The efficacy of palliative radiation therapy for RCC is not well documented in the literature. The purpose of this study is to evaluate, retrospectively, the outcomes, especially concerning pain reduction with radiation therapy in the management of bone metastases from RCC. Conventional three-dimensional conformal radiation therapy (3D-CRT) was used in the treatment of patients with bone metastases from RCC at our institution from 2010-2012. The median age was 67 years (range, 45-85 years). The median dose administered was 36Gy (range, 30-50 Gy). In patients, 3 Gy daily fractional dose was employed. Effectiveness of radiation therapy with respect to tumor control and palliation of pain was assessed using numerical rating scale (NRS) and the amount of analgesia. Survival was calculated using Kaplan-Meier analysis, with a statistically difference tested by log-rank test. A P value of less than .05 was considered to be statistically significant. Thirty-five patients treated with a total of 63 metastatic sites. A median follow-up time was 6.9 months (range,1.2-46.6 months). A 1-year overall survival was 50.6%. Radiation was delivered to 24 vertebral, 12 pelvic and other metastatic lesions including ribs and extremities.

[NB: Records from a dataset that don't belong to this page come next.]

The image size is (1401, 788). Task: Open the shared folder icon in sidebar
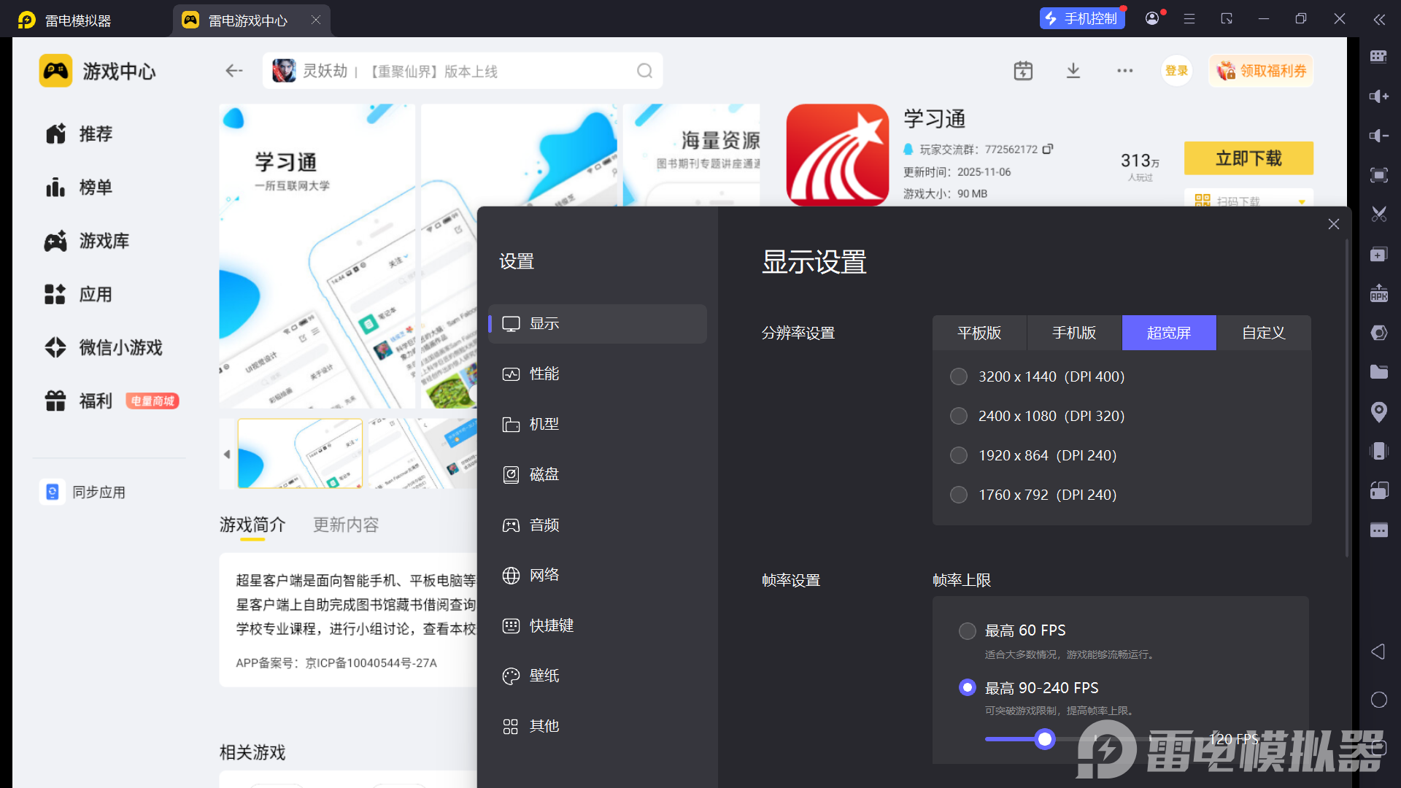pos(1378,372)
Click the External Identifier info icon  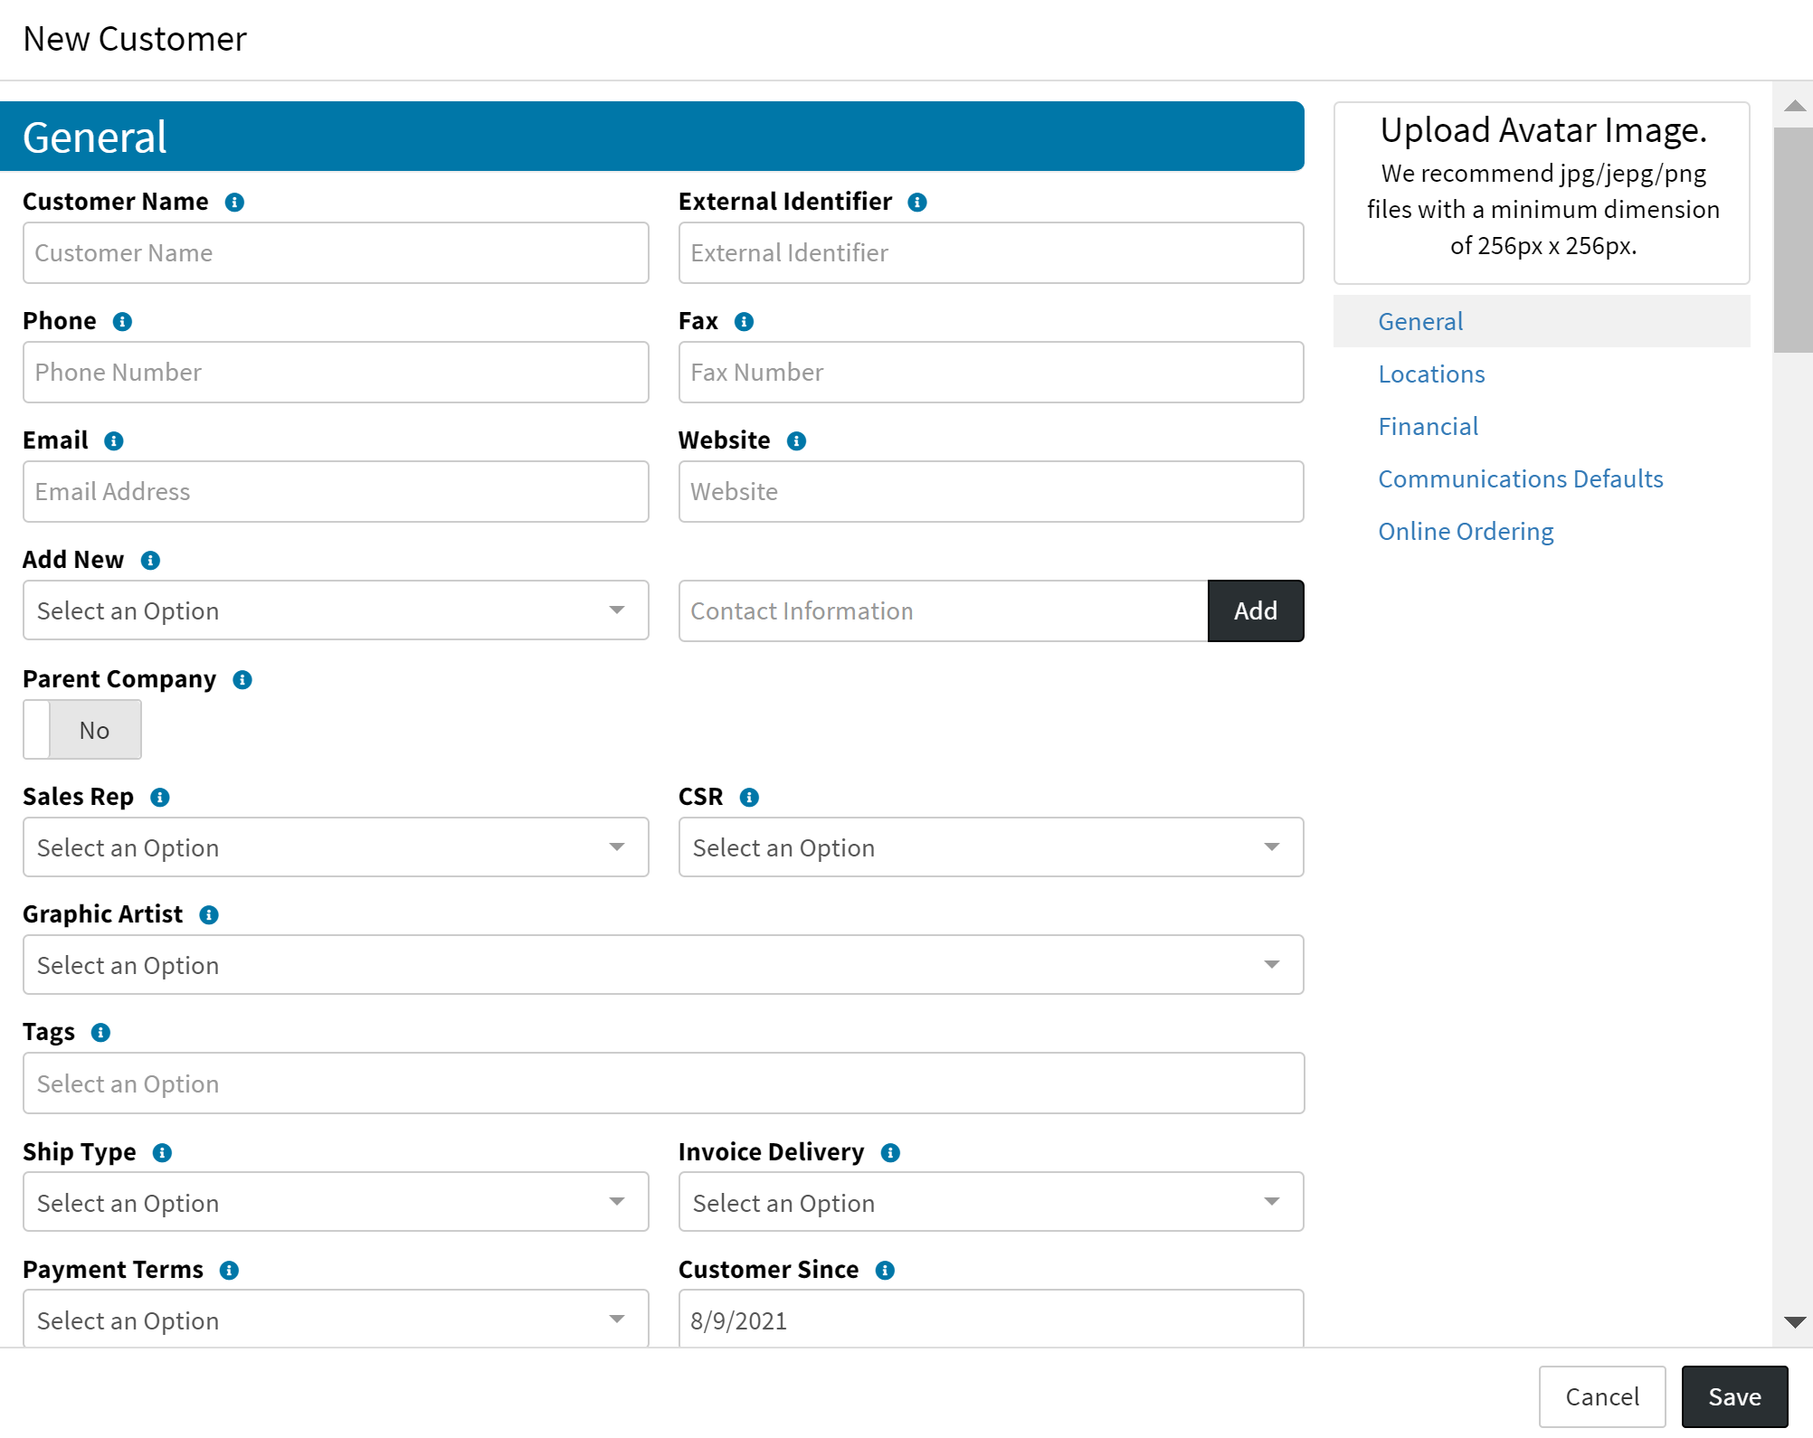coord(917,202)
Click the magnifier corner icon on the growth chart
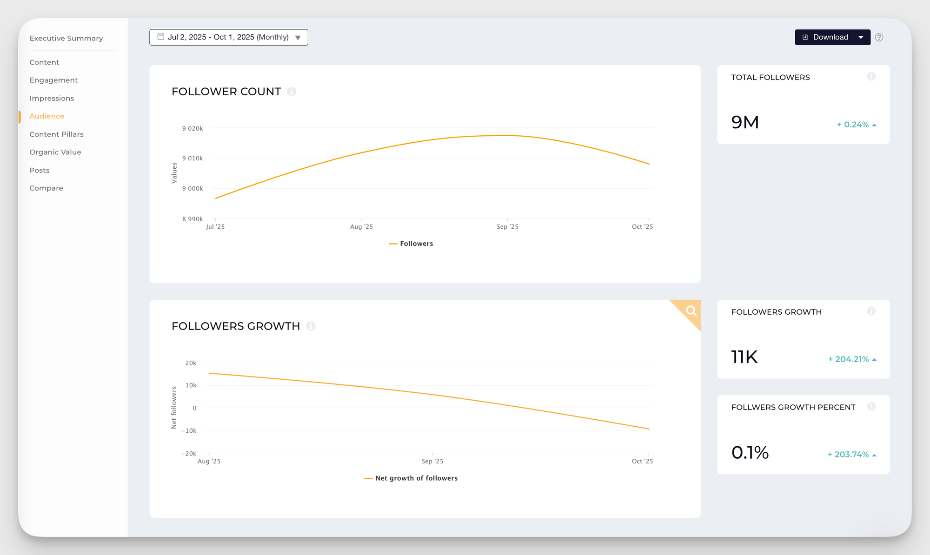The image size is (930, 555). click(691, 311)
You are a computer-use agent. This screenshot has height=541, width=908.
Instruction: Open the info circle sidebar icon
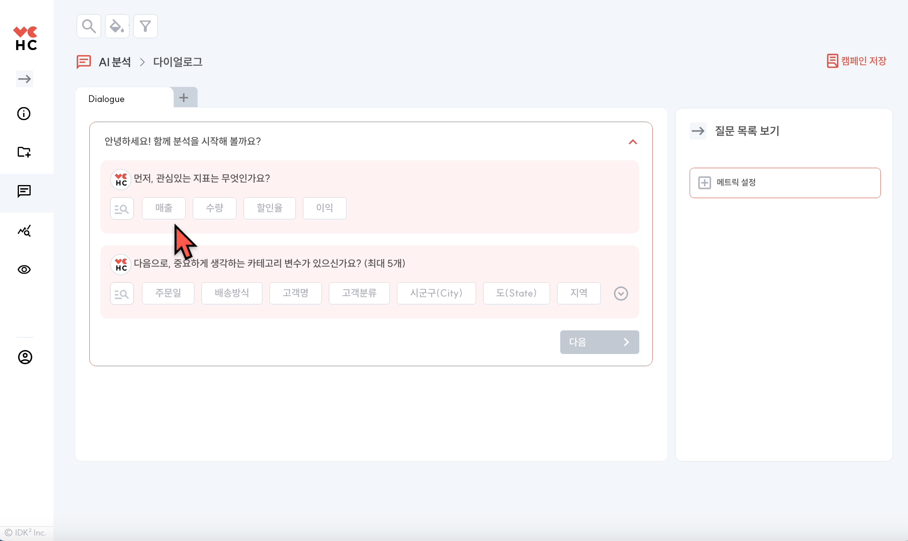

The average size of metastatic tumor of bone was 37 mm measured by the longest tumor diameter using axial CT or MRI images. Two of metastatic sites (femur and humerus) got a fracture after the radiation therapy within a year. Forty-seven percent of metastatic sites treated with radiation therapy alone had experienced durable pain relief more than one year without increasing the amount of analgesia. Among them, patients with the long interval (>3 years) measured from the date of the initial diagnosis of RCC to the first day of radiation therapy had statistically significant pain relief (P = .001). Other factors, such as sex, age, tumor size and tumor location, were not significant for alleviating pain. Patients with the long interval from the date of the initial diagnosis of RCC to the first day of radiation therapy of bone metastasis had a favorable pain relief with a statistically significant difference (P = .001). Therefore, patients with well controlled RCC by surgery and/or targeted agents have a greater possibility of gaining durable pain relief by radiation therapy to their bone metastases from RCC.